Becton 2.0 is scheduled to debut Thursday night against the Cleveland Browns in the Hall of Fame Game, an important step in his long recovery from two surgeries on his right knee. The 2020 first-round pick is slated to play 20 to 25 snaps at left tackle, probably with the backups.
He still harbors the goal of being the opening-day starter, but first things first. He has to prove to the organization -- and maybe himself -- that his twice-repaired knee is strong enough to make it through a game.
"I don't care if it's a preseason game or whatever," Becton said Tuesday. "I'm definitely treating this like a regular game."
The last time we saw Becton in a game was the 2021 season opener, when he was regarded as the Jets' long-term left tackle -- then-rookie quarterback Zach Wilson's blindside protector. A lot has changed since then. Wilson is a backup, Aaron Rodgers is here and Becton -- injured in that game and again last August -- is fighting for his NFL survival as he begins the final year of his rookie contract. He hasn't played a complete game since 2020.
His story is inspirational, as he dropped about 50 pounds (down to 350) and fought back from two knee injuries that tested his mental toughness. He said social media trolls played with his mind, admitting "the hardest part" of his recovery was "trying to get my mentals right, because you got a lot of people that say stuff about you, say little things about you. I'm trying not to let words get to me."
How does he handle the critics? He does what offensive linemen are taught to do -- he blocks them.
Becton's comeback also includes a layer of controversy.

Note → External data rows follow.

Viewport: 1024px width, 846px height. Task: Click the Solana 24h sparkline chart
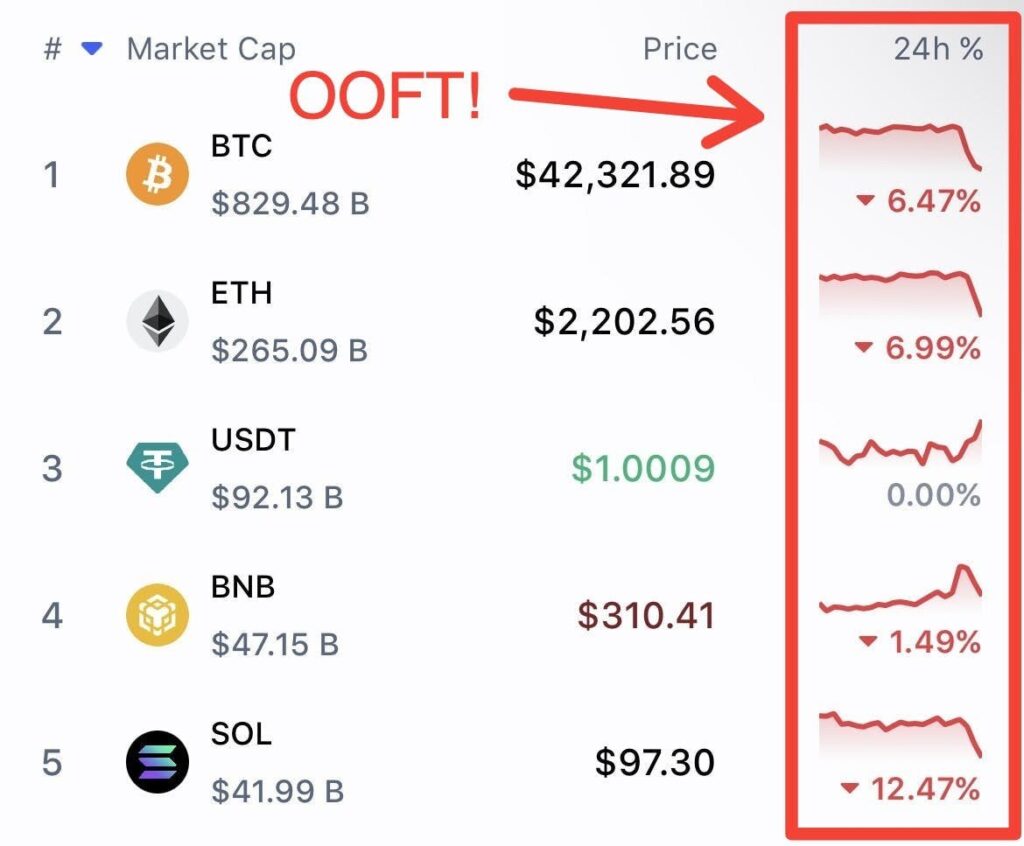pyautogui.click(x=900, y=732)
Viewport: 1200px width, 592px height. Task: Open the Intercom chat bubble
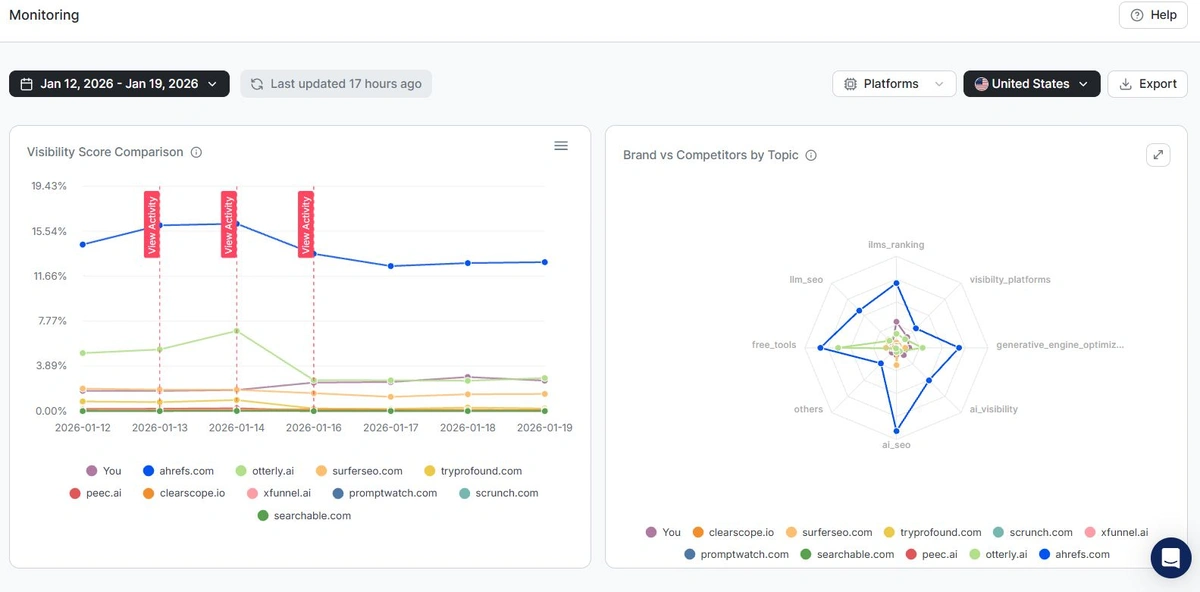1171,558
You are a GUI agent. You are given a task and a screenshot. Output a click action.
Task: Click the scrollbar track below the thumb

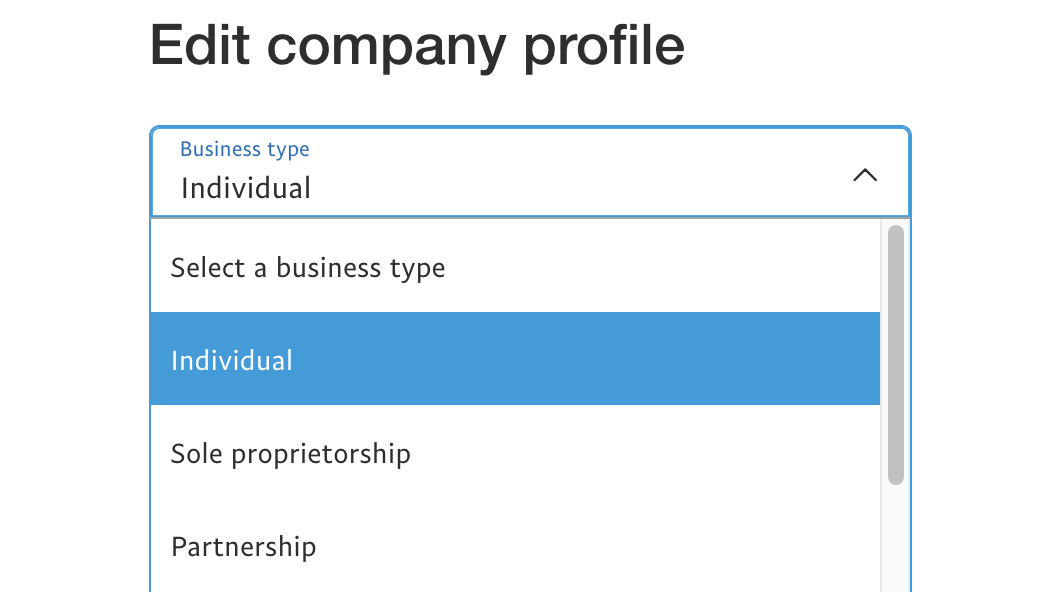895,540
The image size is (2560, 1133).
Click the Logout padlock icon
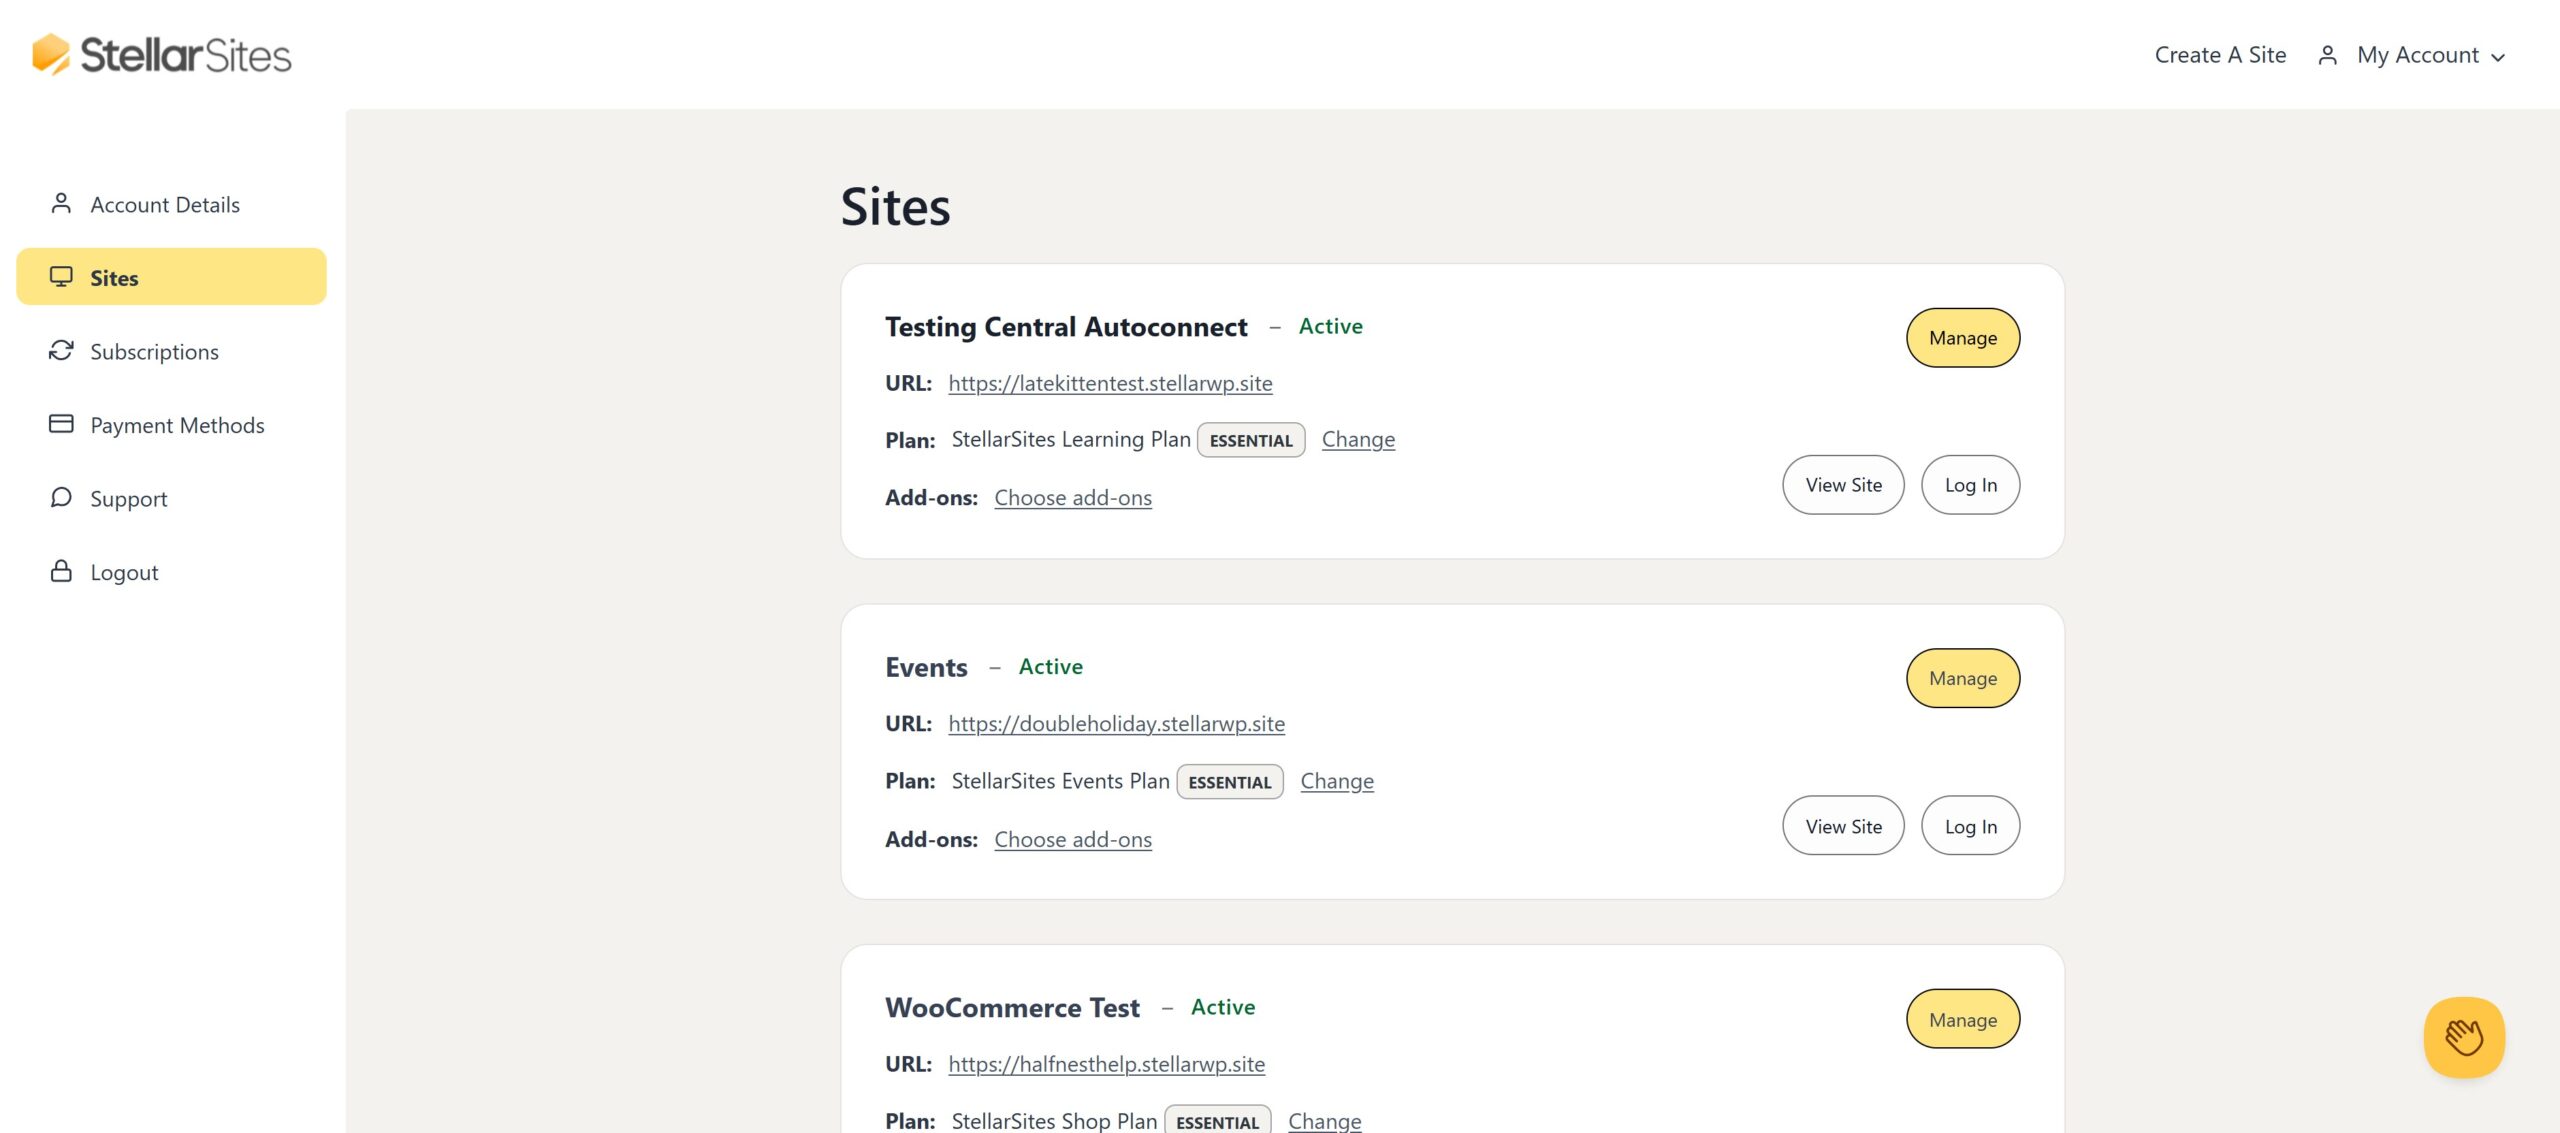pos(61,571)
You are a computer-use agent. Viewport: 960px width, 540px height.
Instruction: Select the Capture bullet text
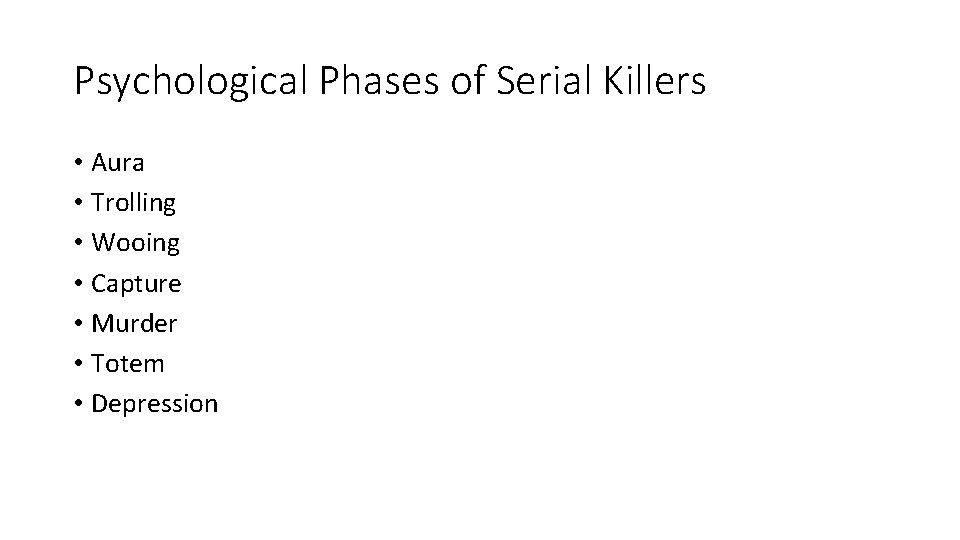[x=136, y=283]
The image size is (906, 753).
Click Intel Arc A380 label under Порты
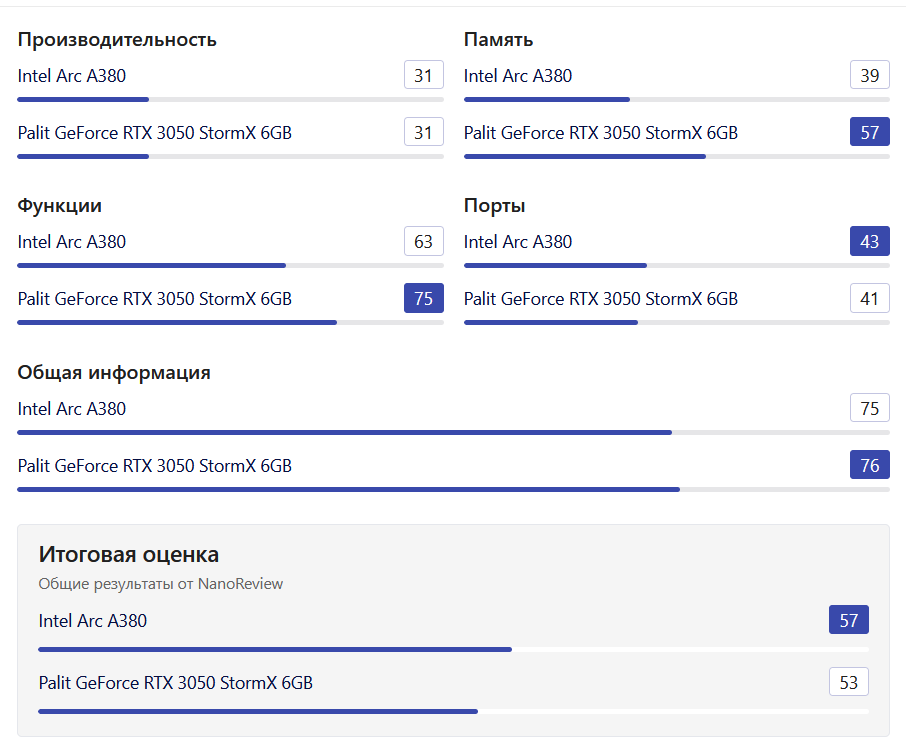518,242
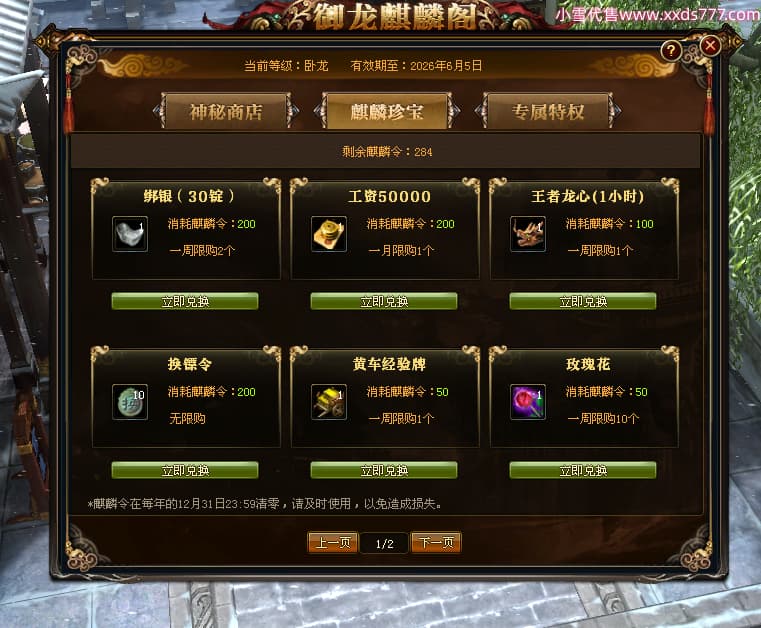The width and height of the screenshot is (761, 628).
Task: Click the 王者龙心 dragon heart icon
Action: 528,234
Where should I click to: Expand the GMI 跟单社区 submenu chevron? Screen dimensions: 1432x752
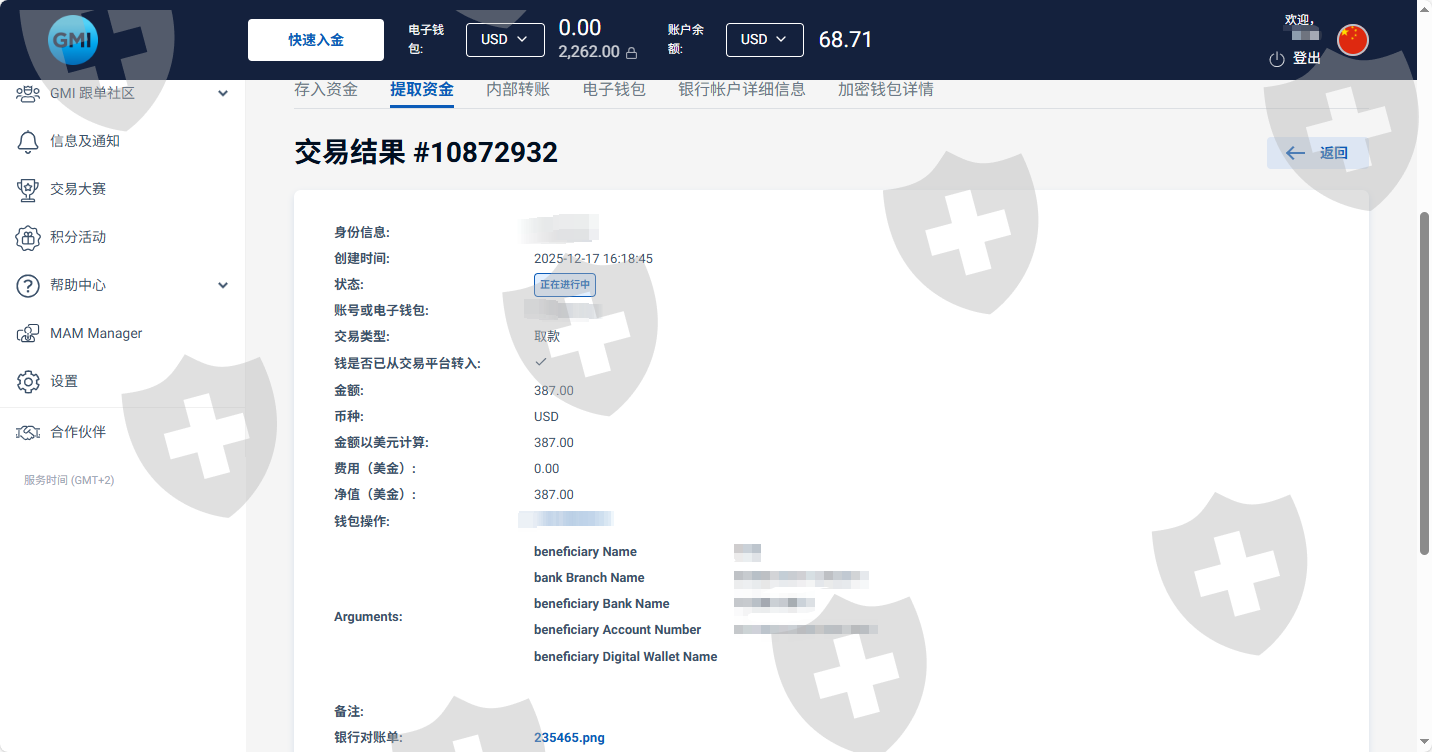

In the spring, he objected to the idea of playing right tackle, tweeting, "I. AM. A. LEFT. TACKLE!!!" (The tweet was later deleted.) In May, he told Newsday the coaches were to blame for his second knee injury because they moved him to right tackle last training camp. Becton was told by his personal doctor that right tackle puts additional stress on his surgically repaired right knee.
He has softened that stance.
"I wouldn't say it was fully on (the coaches)," Becton said. "My knee was never fully healed. I didn't get the right surgery I was supposed to get. That played a part in it as well."
In 2021, he opted for a minor procedure with the hope of returning that season -- which never happened. In retrospect, he wishes he had gone for major surgery, which he believes would've resolved the issue once and for all. As it turned out, he suffered a re-injury in a 2022 training-camp practice, necessitating the more-involved procedure.
Because of residual soreness, Becton missed three practices last week, but he returned and completed the last three practices, calling them "my best few days in a while." He has practiced exclusively at left tackle, but indicated he's now willing to play any position.
"That took some maturity," he said, explaining his shift in attitude.
For now Becton will remain at left tackle, his natural spot and the position most conducive to his knee recovery. He acknowledged, "I'm still in the healing process of my recovery."
Problem is, the Jets are loaded with left tackles. Duane Brown, seven months removed from shoulder surgery, is the projected starter even though he hasn't been cleared to practice. Billy Turner and Max Mitchell, one of whom will start at right tackle, have played left tackle in camp. They also have fourth-round pick Carter Warren, who can play both sides. Becton gives them five tackles, which is a lot.
Talking to reporters on Tuesday, Becton was asked whether he'd seek a trade if he were relegated to the bench. He didn't dismiss the possibility, but added it's too early to be thinking like that. Coach Robert Saleh said Becton should be focused on his health and conditioning, not a starting job.
"The big thing for him is, rather than rush to be a first-teamer, let’s rush to see us get through a game and just have that ability to get through a game or a practice or a week," Saleh said. "There’s no denying his talent, so right now it’s just about building confidence, building strength, building the endurance. Once all that comes, then we’ll take that next step of 'All right, let’s see how he can perform with the ones.'”
The 6-foot-7 Becton said he's lighter, faster and stronger than at any point since his rookie year, when he became a social-media sensation with his highlight-film blocks. He started 13 games, tantalizing with his mix of size and raw power, but things spiraled when he hurt his knee in the '21 opener. Conditioning became a major issue, as he ballooned to about 400 pounds.
That Becton is gone. He said he feels like a new person. Now he gets a new beginning.